Victoria Stevans sits down with Laura Maitra, a frailty nurse and recent winner of a Clinician of the Year Award, to get her take on community nursing and the importance of in-home care
“It’s really cliché, but I really have always wanted to be a nurse. I think it was the uniform,” jokes Laura Maitra, a frailty nurse with CBC (Community Based Care) Health.
“There are pictures of me at six-years old dressed up like a nurse, pretending to bandage my grandmother’s hand,” she says, ruminating further on her motivations for pursing nursing.
Ms Maitra is no longer playing dress-up. She is making a serious impact on the lives of her patients and, in turn, being recognised for her many hours of kind, conscientious work. By winning the Clinician of the Year award at the National Association of Primary Care Awards in October 2016, Ms Maitra is promoting the nursing profession and showing everyone just what a nurse can accomplish. Uniform or no uniform.
“I have always wanted to work with the elderly”
As a result of her passion for nursing, which she seems to have been born with, Ms Maitra started her training earlier than most. In other words – as soon as possible.
“I went to school in Scotland, and there is a programme where you can go to nursing school at 17, so I was able to start right away,” she says. Her specialty has also invariably felt like a given. “I have always wanted to work with the elderly. My first placement was in a care home,” she says.
Ms Maitra relishes her work with elderly people in part because of the unique community that this age group fosters. “There is very different dialogue with elderly patients,” she explains. “These are people in their own right that have been lawyers and doctors. The goal is to allow them the independence to be the person that they used to be.” In return, Ms Maitra has also garnered important life skills through working with elderly people. “This line of work gives you good leadership skills. Sometimes you have to really fight for the things your patients need,” she notes.
“Some people in my ward had been working there longer than I had been alive, so I had to lead by example”
Her leaderships skills proved helpful when she became a ward manager in Northumbria at just 23-years old, making her one of the youngest in the country. “Some people in my ward had been working there longer than I had been alive, so I had to lead by example. If you ‘do’ instead of ‘delegate’, you get respect. You have to lead with passion,” she notes.
When she was ready for her next challenge, Ms Maitra took a position as a community frailty nurse with CBC Health, where she embraced the opportunity to advocate for her patients. “There is a stigma [with community nursing], people don’t see it as high brow as hospital nursing,” she notes. “But, when you step into their home you can connect with patients more personally. You can see them in a bigger picture.”

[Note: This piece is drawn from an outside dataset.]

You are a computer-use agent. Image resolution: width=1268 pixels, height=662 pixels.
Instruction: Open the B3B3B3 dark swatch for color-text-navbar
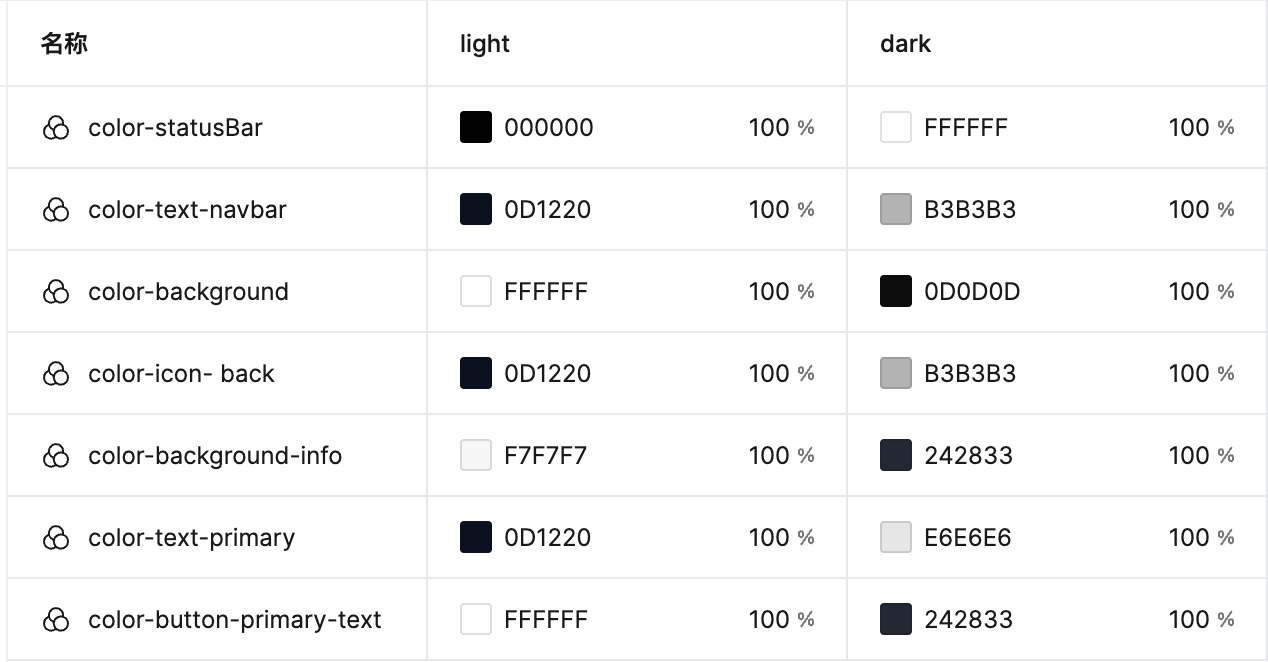896,209
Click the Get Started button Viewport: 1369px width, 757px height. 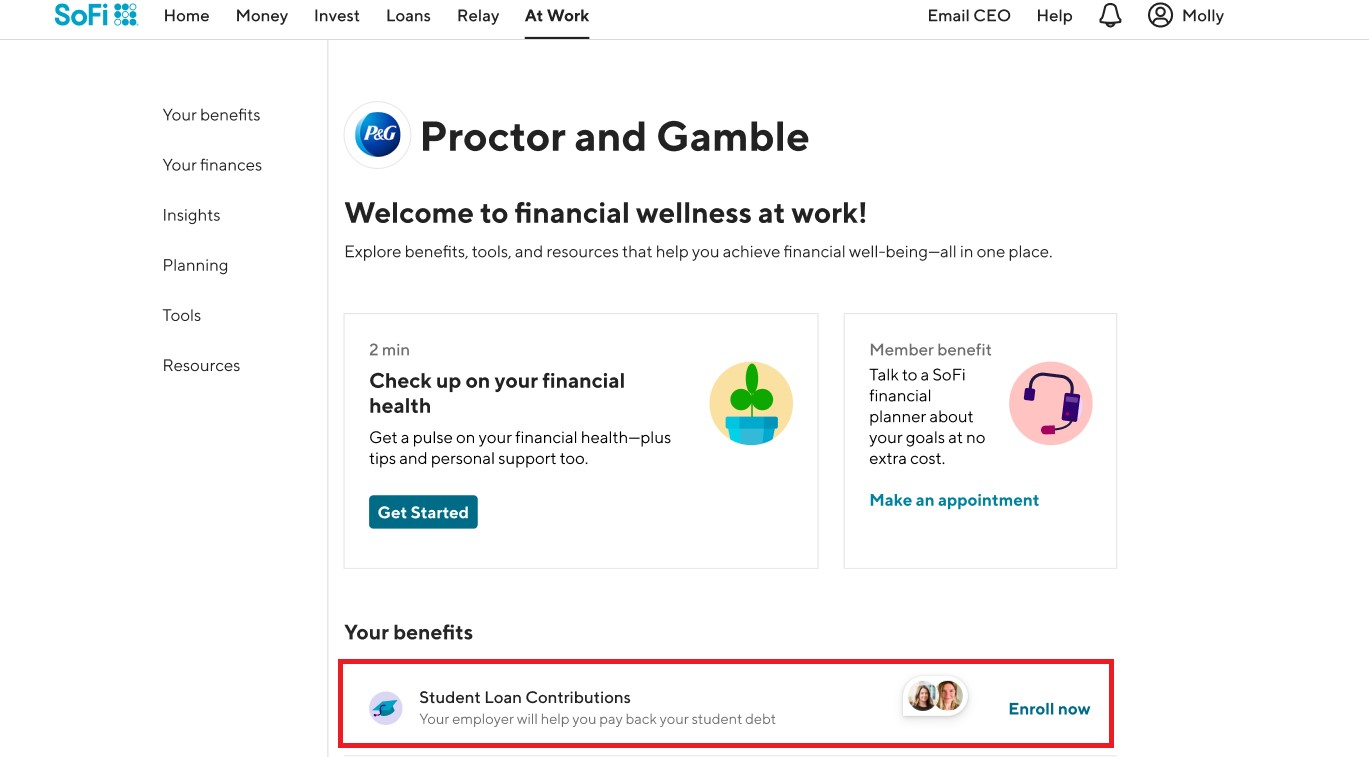(x=423, y=511)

Ms Maitra’s interest in elderly care and community nursing has expanded, and it shows in her work. When asked about her greatest achievements, Ms Maitra told me a story of one of her case load successes.
“I felt really privileged, and a little embarrassed because I just felt like I was doing my job”
“I had an elderly couple on my case load that had been married 75 years. The gentleman was physically weak, but mentally strong. His wife had dementia but was physically very strong. They both wanted to stay at home together,” Ms Maitra explains. “When I took over their care, I coordinated everything, making sure all of the loose ends of their care were connected so they could stay together.
“That is one of my best success stories. It really made a difference for them.”
The dedication Ms Maitra lends to her position as a frailty nurse led to her nomination and win of the 2016 Clinician of the Year award. Ms Maitra notes, “I felt really privileged, and a little embarrassed because I just felt like I was doing my job.” The only other clinicians nominated were doctors, with Ms Maitra the only nurse shortlisted for this specific award.
“[My win] showed that nursing has no ceilings,” she comments on her success. “Nurses are leading the way now, and to win this award nationally as a nurse felt really wonderful.”